Denial One - Codd's Words
If you genuinely wish to (a) understand Codd and the RM, and (b) understand my proposal (very much second), I have to ask that you absolutely follow his words, and then mine. Otherwise this discussion has to end, on the basis that, as evidenced, you do not, and you will not follow the RM, Codd's words.
I did not say, that the mere arrangement of components of the key makes it hierarchical. I said, if you read Codd's words, and look at his diagrams (modern equivalents supplied by me, to be read side-by-side with the RM) (again for your convenience:) http://www.softwaregems.com.au/Documents/Article/Normalisation/RM%20Foo%203_B.pdf you will see that the Primary Keys Codd gave, are hierarchical. I merely emphasised that, because you seem to have missed it (and still do). that emphasis is not a proof in and of itself. And that Codd's Primary Keys replace (RNF) the IDENTIFIERS in HM example that he used, which is hierarchical using pointers.
In the diagram I have given for the Hierachical Model, the Employee File in Codd's example, the one and only KEY is ManNo, used to access the Employee File, there are no other Keys. All the navigation within the Employee File is via pointers (open arrows). Repeating Groups ("non-simple domains") are represented by an open arrow with a double head. In the HM, JobDate, SalaryDate, and ChildName are not KEYS, they are identifiers within each Repeating Group (in retrospect, using todays context, sure, they may look like Keys, but they are not).
Denial Two - Difference is Significant
The second issue that you seem to be in vociferous denial about is this. First, let me make sure that you understand, I did not invent the RM or IDEF1X. I am speaking as a faithful practitioner of both. IDEF1X is a standard (unlike UML, it is a real standard). Robert Brown invented it, and did so using Chen's ERD as the starting point. He famously had Codd's input into the process. Which is why IDEF1X can claim that it has all the features that allows a person to *implement* the RM.
• • •
◆ Required work
1 - Can you extract everything in the relational model excerpt from "Denial Two - Difference" down to "to *implement* the RM."?
2 - Could you continue the relational model excerpt, picking up right after its last sentence?
The material after the relational model excerpt is not needed.

◆ Data extract
• • •
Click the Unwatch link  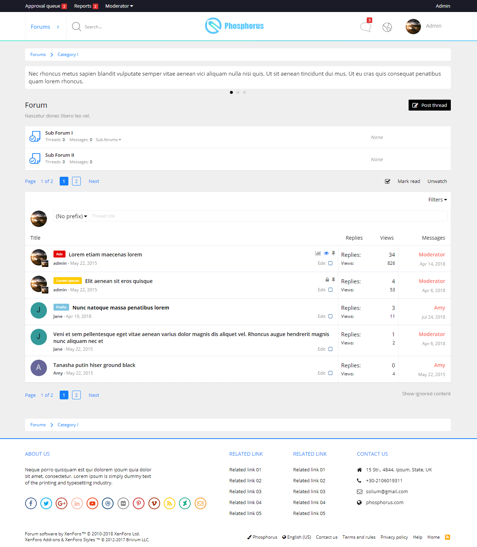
• • •
◆ Response list
1 -
Denial Two - Difference is Significant
The second issue that you seem to be in vociferous denial about is this. First, let me make sure that you understand, I did not invent the RM or IDEF1X. I am speaking as a faithful practitioner of both. IDEF1X is a standard (unlike UML, it is a real standard). Robert Brown invented it, and did so using Chen's ERD as the starting point. He famously had Codd's input into the process. Which is why IDEF1X can claim that it has all the features that allows a person to *implement* the RM.

2 -
To that extent, it has specific features, that are normal, ordinary, pedestrian, to an RM implementer, that incorporate the RM (natural progressions, strictly within the RM ?), that are not described in detail in the RM. Two of those specific features are:
- The difference between Identifying Relationships and Non-identifying ones. Solid vs dashed lines. ___ If the parent Primary Key is used to IDENTIFY the child, to form the child Primary Key, it is Identifying. ___ The entire example given by Codd uses Identifying relations. ___ Typically, the relationaships for Reference tables (eg. SecurityType) are Non-identifying, there is no value in the parent identifying the child, eg. in SecurityType identifying the Security. ___ Wherease, there is a great value in the Employee Identifying the JobHistory and Children.
- The difference between Independent tables vs Dependent tables. Square vs round corners. ___ Each Independent table represents the top of a Data Hierarchy. The equivalent in the Hierarchical model is a File. ___ Each such Independent table, or File, constitutes an Access Path Dependence, which is prohibited in the RM, ___ If the RM is followed, most of the tables in a database would be Dependent.
To which, I take it, your response is:
> No, I don't think the fact that one table's primary key is a subset of
> another's is interesting, let alone signficant.
and:
> To me, that's a distinction without a difference. I just don't see
> what you find significant about it.
So you are denying something that millions of people who understand and practise the RM consider vitally important, that the standard for Relational modelling defines.
Which is understandable to some extent, given that your databases are in fact Record Filing Systems (possibly mature ones, as opposed to totally broken first-order ones). And notably, it is the method that your teachers teach.
Denial Three - Primary Key
This is a result of your teachers' garbage being embedded in your head. It is a trick they use to subvert the RM. The logic they use is the same as you use for Denial 3: a refusal to accept that the difference is significant, "oh sure, I can see that there is some difference, but the difference is insignificant. The two options amount to the same thing".
The issue concerns their use of "candidate key". The RM defines Primary Key. The RM does NOT define "candidate key".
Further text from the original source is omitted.